As it turns out, the project will actually be a sequel, not a remake. Collider recently spoke with Hiram Garcia, president of production at Seven Bucks Productions (which was founded by co-CEOs Johnson and Dany Garcia) and one of the producers on Big Trouble in Little China, and he had this to say:
“There’s a lot of things going on with Big Trouble in Little China. We are in the process of developing that, and let me tell you, the idea is not to actually remake it. You can’t remake a classic like that, so what we’re planning to do is we’re going to continue the story. We’re going to continue the universe of Big Trouble in Little China. Everything that happened in the original exists and is standalone and I think there’s only one person that could ever play Jack Burton, so Dwayne would never try and play that character. So we are just having a lot of fun. We’re actually in a really great space with the story that we’ve cracked. But yeah, no remake. It is a continuation, and we are deep into development on that as well, and I think you’ll start hearing some things about that probably soon.”

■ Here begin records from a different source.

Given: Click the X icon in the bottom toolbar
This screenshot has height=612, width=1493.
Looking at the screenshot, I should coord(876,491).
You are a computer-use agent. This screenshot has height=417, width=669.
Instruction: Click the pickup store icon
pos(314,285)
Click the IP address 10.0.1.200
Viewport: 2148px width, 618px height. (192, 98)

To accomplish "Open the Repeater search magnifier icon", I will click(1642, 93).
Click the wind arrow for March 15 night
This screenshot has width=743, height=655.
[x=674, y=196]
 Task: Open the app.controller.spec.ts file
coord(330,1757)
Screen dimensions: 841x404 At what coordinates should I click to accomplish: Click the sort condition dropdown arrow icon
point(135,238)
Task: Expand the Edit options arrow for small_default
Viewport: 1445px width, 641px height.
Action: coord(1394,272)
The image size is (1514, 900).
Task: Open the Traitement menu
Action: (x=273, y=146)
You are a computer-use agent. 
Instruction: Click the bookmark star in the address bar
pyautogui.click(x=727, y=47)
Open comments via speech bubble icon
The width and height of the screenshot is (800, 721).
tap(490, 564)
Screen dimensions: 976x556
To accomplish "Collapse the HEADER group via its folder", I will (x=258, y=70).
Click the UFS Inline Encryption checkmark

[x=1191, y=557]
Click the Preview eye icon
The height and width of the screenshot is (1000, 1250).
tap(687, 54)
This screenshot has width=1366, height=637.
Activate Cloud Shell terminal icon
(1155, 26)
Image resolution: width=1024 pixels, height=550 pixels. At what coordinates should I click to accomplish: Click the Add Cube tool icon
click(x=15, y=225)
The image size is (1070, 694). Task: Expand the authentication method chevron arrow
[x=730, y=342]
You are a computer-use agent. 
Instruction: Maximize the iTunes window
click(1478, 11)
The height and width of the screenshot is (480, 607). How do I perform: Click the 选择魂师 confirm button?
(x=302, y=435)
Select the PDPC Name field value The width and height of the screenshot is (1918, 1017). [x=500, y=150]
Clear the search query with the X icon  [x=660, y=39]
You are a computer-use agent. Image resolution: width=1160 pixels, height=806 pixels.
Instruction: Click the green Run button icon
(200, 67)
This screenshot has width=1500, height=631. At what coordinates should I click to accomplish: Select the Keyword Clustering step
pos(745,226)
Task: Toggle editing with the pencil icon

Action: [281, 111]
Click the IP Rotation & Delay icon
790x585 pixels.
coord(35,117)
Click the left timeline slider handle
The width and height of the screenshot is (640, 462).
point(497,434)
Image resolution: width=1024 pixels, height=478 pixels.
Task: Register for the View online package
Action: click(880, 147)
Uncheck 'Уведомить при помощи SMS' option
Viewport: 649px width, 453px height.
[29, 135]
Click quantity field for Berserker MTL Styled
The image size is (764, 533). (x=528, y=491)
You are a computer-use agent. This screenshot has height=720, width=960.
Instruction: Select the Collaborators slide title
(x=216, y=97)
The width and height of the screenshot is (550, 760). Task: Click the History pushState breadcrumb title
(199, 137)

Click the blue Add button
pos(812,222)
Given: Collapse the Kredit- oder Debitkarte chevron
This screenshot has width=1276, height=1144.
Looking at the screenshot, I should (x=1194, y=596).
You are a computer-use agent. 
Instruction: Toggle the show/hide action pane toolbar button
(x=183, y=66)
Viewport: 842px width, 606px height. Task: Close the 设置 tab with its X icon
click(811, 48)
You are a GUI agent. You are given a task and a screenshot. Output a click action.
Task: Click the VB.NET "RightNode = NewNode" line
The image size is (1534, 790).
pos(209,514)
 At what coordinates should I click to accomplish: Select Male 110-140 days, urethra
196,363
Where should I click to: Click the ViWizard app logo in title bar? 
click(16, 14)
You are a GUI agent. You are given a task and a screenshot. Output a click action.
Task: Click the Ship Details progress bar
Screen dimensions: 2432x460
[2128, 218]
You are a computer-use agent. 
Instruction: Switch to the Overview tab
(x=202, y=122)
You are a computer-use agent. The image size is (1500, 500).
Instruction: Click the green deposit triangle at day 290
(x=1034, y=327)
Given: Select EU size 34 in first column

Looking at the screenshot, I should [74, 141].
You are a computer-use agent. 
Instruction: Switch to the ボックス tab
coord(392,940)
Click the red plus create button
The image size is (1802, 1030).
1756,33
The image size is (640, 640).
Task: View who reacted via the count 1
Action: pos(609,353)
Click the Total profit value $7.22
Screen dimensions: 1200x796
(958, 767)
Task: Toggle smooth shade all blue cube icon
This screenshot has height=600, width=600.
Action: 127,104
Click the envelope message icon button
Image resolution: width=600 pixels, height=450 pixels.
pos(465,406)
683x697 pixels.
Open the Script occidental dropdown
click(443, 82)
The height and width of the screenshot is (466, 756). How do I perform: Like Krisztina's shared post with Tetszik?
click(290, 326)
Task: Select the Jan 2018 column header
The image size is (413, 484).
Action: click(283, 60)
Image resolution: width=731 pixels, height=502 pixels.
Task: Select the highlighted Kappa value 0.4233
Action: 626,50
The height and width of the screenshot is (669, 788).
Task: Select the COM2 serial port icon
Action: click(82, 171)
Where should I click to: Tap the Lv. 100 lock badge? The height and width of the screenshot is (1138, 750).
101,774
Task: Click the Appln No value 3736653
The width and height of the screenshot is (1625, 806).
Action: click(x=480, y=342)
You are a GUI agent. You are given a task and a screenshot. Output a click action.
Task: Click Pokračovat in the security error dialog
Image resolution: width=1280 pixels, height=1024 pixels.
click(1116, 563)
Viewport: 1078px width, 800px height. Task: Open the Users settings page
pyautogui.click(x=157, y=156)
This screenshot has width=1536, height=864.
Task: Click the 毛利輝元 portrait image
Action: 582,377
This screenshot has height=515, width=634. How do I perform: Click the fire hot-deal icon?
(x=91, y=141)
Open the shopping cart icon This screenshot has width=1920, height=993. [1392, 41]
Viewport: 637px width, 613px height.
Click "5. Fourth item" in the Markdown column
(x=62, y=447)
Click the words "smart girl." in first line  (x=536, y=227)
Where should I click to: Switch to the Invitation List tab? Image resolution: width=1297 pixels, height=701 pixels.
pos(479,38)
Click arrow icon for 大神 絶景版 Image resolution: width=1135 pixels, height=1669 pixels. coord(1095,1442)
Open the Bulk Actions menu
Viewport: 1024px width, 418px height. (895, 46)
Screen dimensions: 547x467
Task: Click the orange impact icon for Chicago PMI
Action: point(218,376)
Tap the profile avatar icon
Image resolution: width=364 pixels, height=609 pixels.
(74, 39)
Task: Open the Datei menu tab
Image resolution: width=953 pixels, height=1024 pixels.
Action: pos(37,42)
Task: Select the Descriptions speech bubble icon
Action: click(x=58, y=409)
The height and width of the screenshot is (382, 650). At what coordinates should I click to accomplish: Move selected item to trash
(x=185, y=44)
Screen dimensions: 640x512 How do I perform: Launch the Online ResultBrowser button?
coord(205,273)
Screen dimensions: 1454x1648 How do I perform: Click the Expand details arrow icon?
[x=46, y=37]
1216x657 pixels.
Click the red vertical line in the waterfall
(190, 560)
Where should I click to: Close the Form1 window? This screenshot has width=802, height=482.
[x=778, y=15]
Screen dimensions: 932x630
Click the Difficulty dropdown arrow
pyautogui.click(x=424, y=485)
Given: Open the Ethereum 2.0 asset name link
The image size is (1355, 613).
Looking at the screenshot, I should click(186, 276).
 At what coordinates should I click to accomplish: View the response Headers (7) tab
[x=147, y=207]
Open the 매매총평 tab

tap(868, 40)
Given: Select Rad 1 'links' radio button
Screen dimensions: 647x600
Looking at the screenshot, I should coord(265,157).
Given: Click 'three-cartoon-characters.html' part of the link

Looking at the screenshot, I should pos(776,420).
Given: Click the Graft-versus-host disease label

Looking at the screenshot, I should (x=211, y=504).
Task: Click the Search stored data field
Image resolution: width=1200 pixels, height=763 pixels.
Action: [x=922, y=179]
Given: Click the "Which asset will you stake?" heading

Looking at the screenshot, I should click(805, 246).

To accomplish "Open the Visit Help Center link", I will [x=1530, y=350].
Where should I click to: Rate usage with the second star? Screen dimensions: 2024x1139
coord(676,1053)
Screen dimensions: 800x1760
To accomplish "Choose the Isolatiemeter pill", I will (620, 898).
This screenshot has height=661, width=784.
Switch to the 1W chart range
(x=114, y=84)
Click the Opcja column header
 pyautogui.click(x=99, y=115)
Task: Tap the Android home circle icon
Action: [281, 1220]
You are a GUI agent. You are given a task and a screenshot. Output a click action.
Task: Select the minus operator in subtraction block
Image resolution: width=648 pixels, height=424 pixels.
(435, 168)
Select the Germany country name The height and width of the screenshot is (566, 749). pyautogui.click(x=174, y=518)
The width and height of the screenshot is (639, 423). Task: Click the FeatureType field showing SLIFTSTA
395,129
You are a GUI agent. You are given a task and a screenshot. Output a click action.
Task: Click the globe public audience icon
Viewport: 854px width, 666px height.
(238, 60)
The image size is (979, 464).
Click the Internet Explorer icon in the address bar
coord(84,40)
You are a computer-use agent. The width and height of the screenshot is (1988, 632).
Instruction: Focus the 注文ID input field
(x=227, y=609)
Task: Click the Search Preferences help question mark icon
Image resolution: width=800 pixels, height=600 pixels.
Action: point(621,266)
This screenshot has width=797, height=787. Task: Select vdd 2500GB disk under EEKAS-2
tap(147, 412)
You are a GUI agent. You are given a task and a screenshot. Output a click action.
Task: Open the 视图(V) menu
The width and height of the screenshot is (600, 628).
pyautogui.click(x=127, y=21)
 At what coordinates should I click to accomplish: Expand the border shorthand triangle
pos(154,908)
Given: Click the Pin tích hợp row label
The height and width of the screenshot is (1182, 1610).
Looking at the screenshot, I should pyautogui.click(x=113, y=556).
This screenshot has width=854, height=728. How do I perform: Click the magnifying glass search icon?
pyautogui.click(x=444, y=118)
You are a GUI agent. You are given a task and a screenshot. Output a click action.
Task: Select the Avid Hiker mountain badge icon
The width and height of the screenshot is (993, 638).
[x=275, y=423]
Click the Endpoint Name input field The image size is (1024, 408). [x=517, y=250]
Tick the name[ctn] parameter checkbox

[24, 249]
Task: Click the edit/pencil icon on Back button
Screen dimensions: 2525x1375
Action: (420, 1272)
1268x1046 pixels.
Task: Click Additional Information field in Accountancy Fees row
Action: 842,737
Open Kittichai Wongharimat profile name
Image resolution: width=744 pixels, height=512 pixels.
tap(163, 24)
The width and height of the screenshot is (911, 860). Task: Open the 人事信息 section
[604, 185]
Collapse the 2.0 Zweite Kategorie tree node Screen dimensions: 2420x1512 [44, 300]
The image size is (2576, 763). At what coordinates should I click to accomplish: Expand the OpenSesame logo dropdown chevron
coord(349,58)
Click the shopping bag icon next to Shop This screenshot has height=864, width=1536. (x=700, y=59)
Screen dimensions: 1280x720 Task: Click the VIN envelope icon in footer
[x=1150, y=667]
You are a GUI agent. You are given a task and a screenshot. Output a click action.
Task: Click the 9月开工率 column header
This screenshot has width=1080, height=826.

The 1986 film starred Kurt Russell as Jack Burton, a truck driver whose life on the road takes a sudden supernatural tailspin when his best friend’s fiancee is kidnapped. Jack finds himself deep beneath San Francisco’s Chinatown, in a murky, creature-filled world ruled by Lo Pan, a 2000-year-old magician who mercilessly presides over an empire of spirits.
Updates: In a recent interview with Collider, here’s what John Carpenter had to say about the sequel: “They want a movie with Dwayne Johnson. That’s what they want. So, they just picked that title. They don’t give a shit about me and my movie. That movie wasn’t a success. Barry Diller crapped on it.” (On the DVD and Blu-ray commentary of the film, Carpenter remarks that Burton “thinks he’s a whole lot more capable than he is,” with Russell following up this statement with the much more definitive “he’s useless.” With audiences of the 1980s more familiar with macho death machines like John Rambo than the passive goofball that is Jack Burton, the studio began to get nervous, with then-Fox head Barry Diller instructing Carpenter to film the hasty prologue featuring the Egg Shen character telling a lawyer that “we owe Jack Burton everything.” However, once the film begins properly, Burton is still shown to be more baseless bluster than hero, even if evil is defeated in the end. – via DOG)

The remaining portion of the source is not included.